Fraude em execução leva terceiro a responder por dívida trabalhista
A 6ª Turma do Tribunal Regional do Trabalho da 3ª Região (TRT-MG), acompanhando voto do desembargador Antônio Fernando Guimarães, acolheu o recurso de agravo de petição interposto por uma reclamante para autorizar que a execução se volte contra um terceiro estranho ao processo (pessoa que não é parte no processo, mas que comprou da executada o imóvel penhorado na execução trabalhista). Foi constatada fraude na venda do imóvel, do qual a executada é usufrutuária vitalícia, ou seja, tem o direito de usar o bem enquanto viver, mas não pode vendê-lo, porque não é proprietária.
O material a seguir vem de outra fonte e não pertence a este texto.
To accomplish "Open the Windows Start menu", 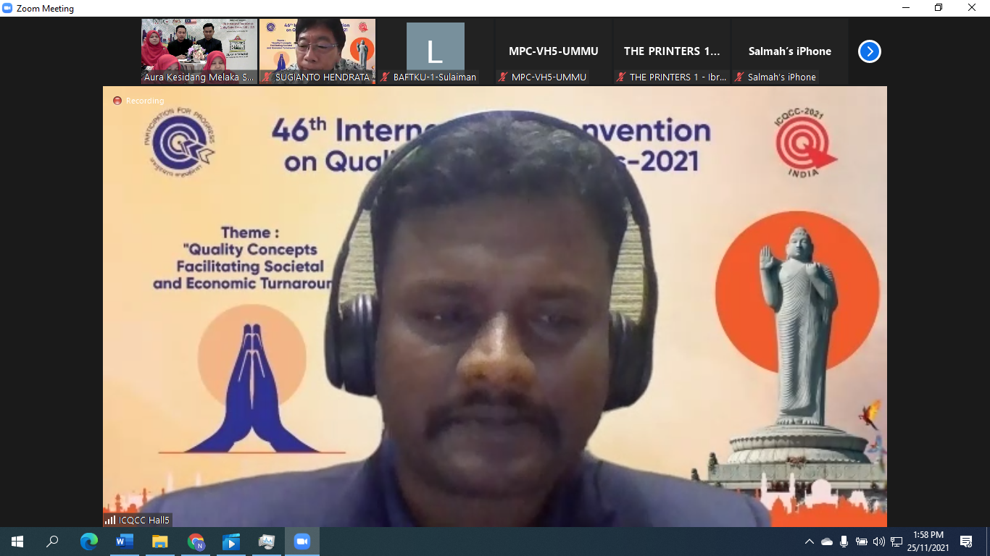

O imóvel foi doado pela executada aos seus dois filhos, sendo resguardado o seu usufruto vitalício, gravado na certidão de registro da doação. Essa transação foi considerada legal pela decisão proferida nos embargos de terceiro apresentados na execução pelos filhos menores da executada. Com isso, a penhora foi julgada inválida em 22/11/2006.
Ficou também provado no processo que a venda do imóvel foi autorizada por juiz de Direito em 02/06/2006, porém com determinação expressa de que a importância resultante da venda fosse integralmente depositada à ordem judicial, o que não ocorreu. Após um ano da expedição do alvará (26/07/2007), embora suspensa a venda, esta se concretizou sem que houvesse o depósito à disposição do juiz de Direito, nem houve a comunicação da transação ao juízo da Família.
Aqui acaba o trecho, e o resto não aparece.